# Flats in Frankfurt



## Cuttlefish (Nov 19, 2016)

Hi all, 

Does anyone know about companies in/around Frankfurt who take a small fee to help with finding a flat? We had been very unlucky with regular estate agents in England over the years, with endless searches and problem flats, and were wondering if we can do something to enter the searching process with a bit more of an advantage. #

We saw something like a search agent in Frankfurt, but they charged 2.5 months rent, which sounds a bit high maybe?. Any help would be so much appreciated. Our bad luck with agents/landlords/flats is legendary. We don’t know what it is that we are doing wrong. 

The other question is whether anyone has experience with Wohnungsbaugesellschaften, to avoid private (dodgy) landlords.

Many thanks!


----------



## *Sunshine* (Mar 13, 2016)

Cuttlefish said:


> We saw something like a search agent in Frankfurt, but they charged 2.5 months rent, which sounds a bit high maybe?

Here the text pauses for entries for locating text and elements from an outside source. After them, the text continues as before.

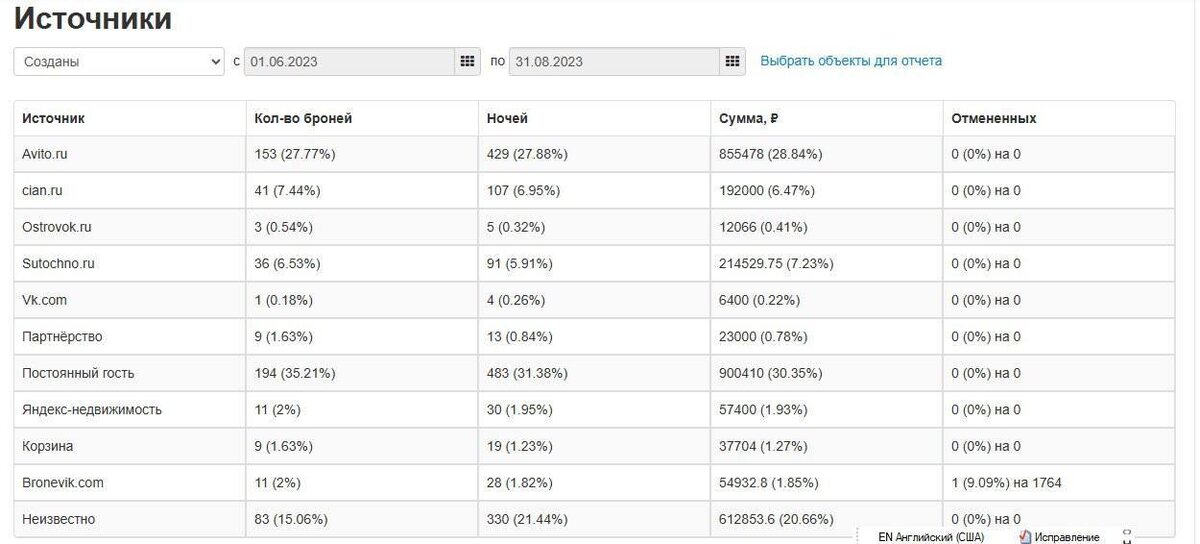Click the Кол-во броней column header
Image resolution: width=1200 pixels, height=544 pixels.
303,118
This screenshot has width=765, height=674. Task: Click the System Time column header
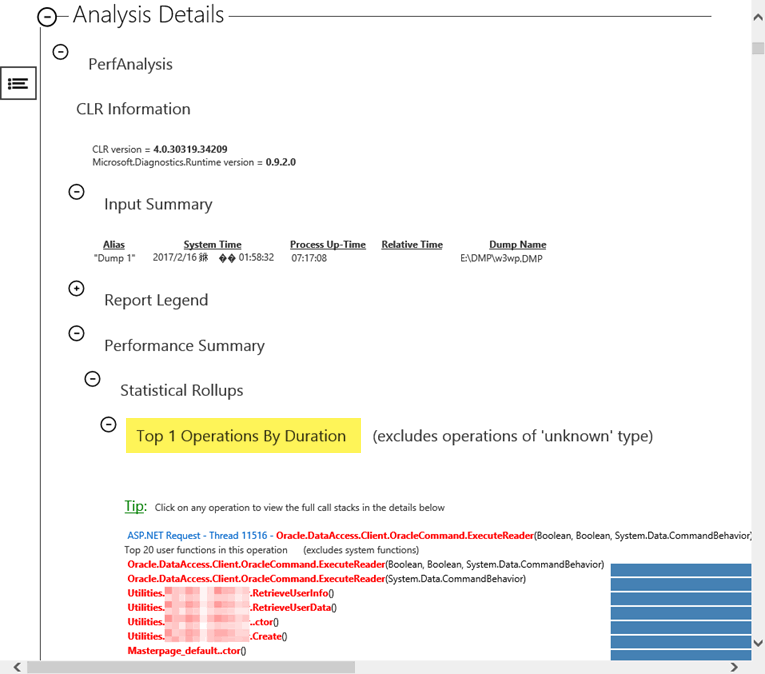coord(212,245)
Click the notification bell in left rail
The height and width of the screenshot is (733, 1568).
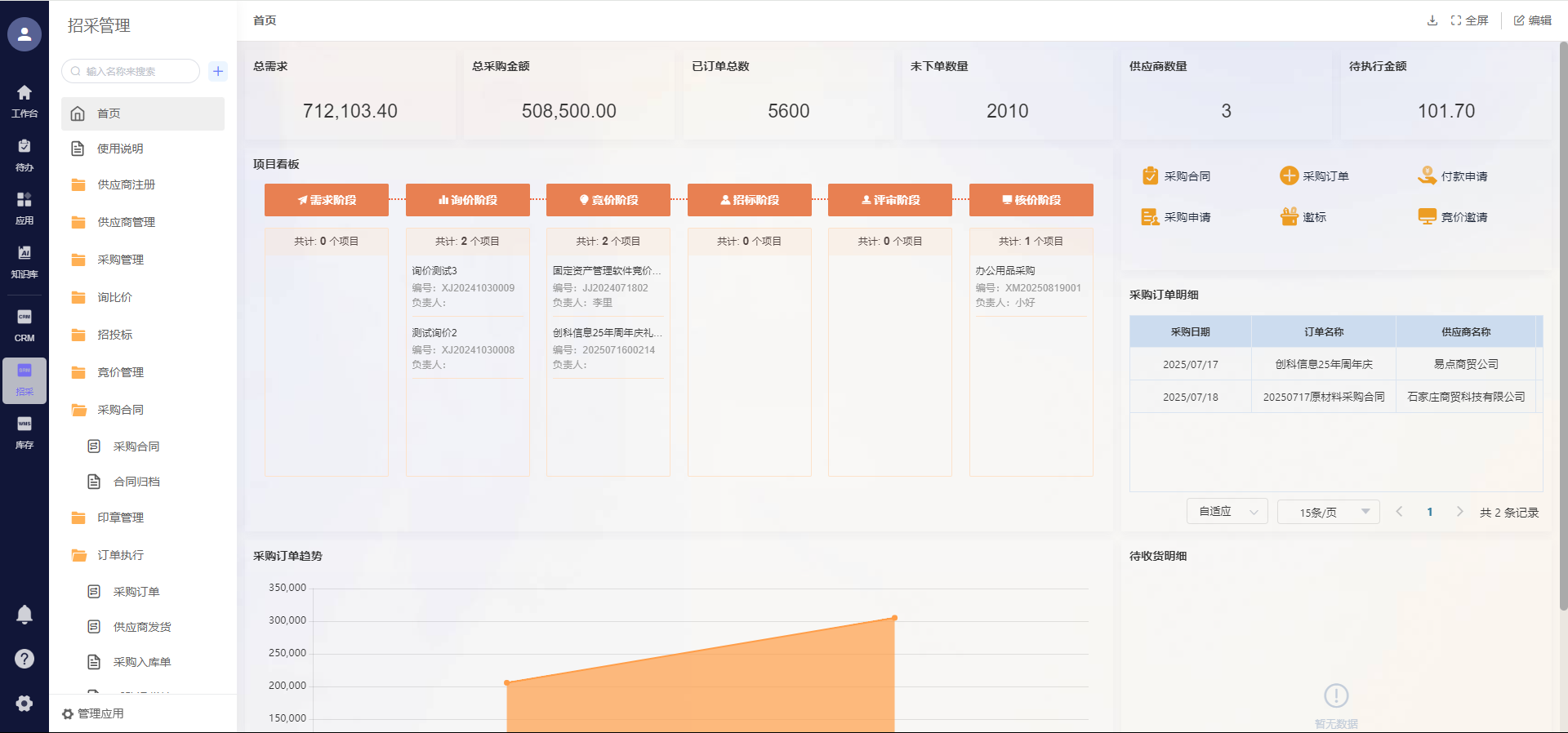[x=24, y=615]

This is a standard rate for _Makler _and despite the fees there are still many who are terrible. 



Cuttlefish said:


> The other question is whether anyone has experience with Wohnungsbaugesellschaften, to avoid private (dodgy) landlords.


Some of them are very professional and some are horrible.


----------



## Cuttlefish (Nov 19, 2016)

Thanks for the guidance (as ever!) I guess we are either going to stay in temp. accommodation for a while or fork out some cash and hope.


----------



## Bevdeforges (Nov 16, 2007)

You need to understand, first of all, that Makler (i.e. agents) in Germany work somewhat differently from those in the UK and some other countries. The 2.5 months' rent as fee is not all that uncommon, particularly in a big city like Frankfurt. And generally speaking, the agents work for the landlords - whether they actually handle the day to day running of the rental or not. They get paid when the place in question gets rented.

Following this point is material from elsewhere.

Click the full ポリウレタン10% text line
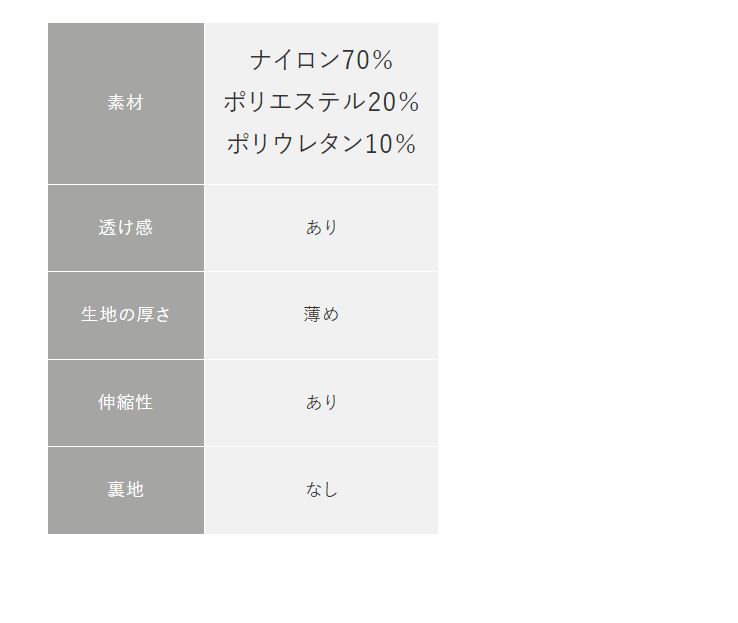 (321, 144)
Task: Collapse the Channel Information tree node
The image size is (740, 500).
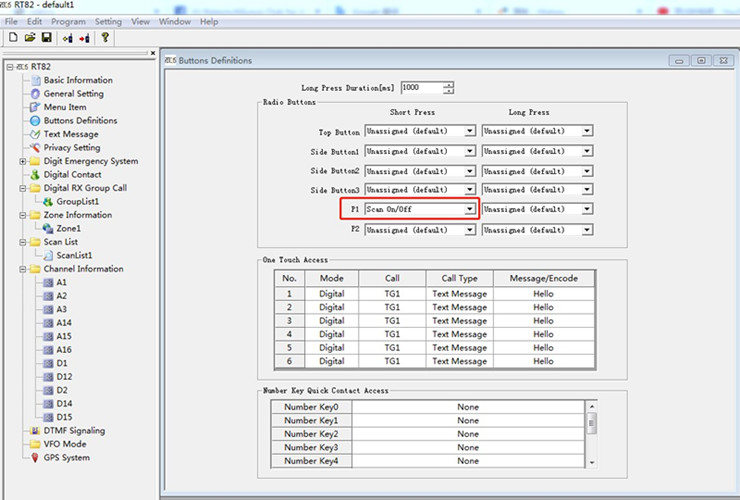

And they may or may not have an "exclusive" on the properties they show. If, by accident, you allow another agent to show you a flat you've already seen, and you decide to take that flat, you're on the hook for two Makler fees. In many cases, once you've closed on the deal and paid the Makler, all your ongoing dealings are directly with the landlord.


----------



## Cuttlefish (Nov 19, 2016)

That's useful - thanks. I think I've been sleepwalking a little for a month or two!


----------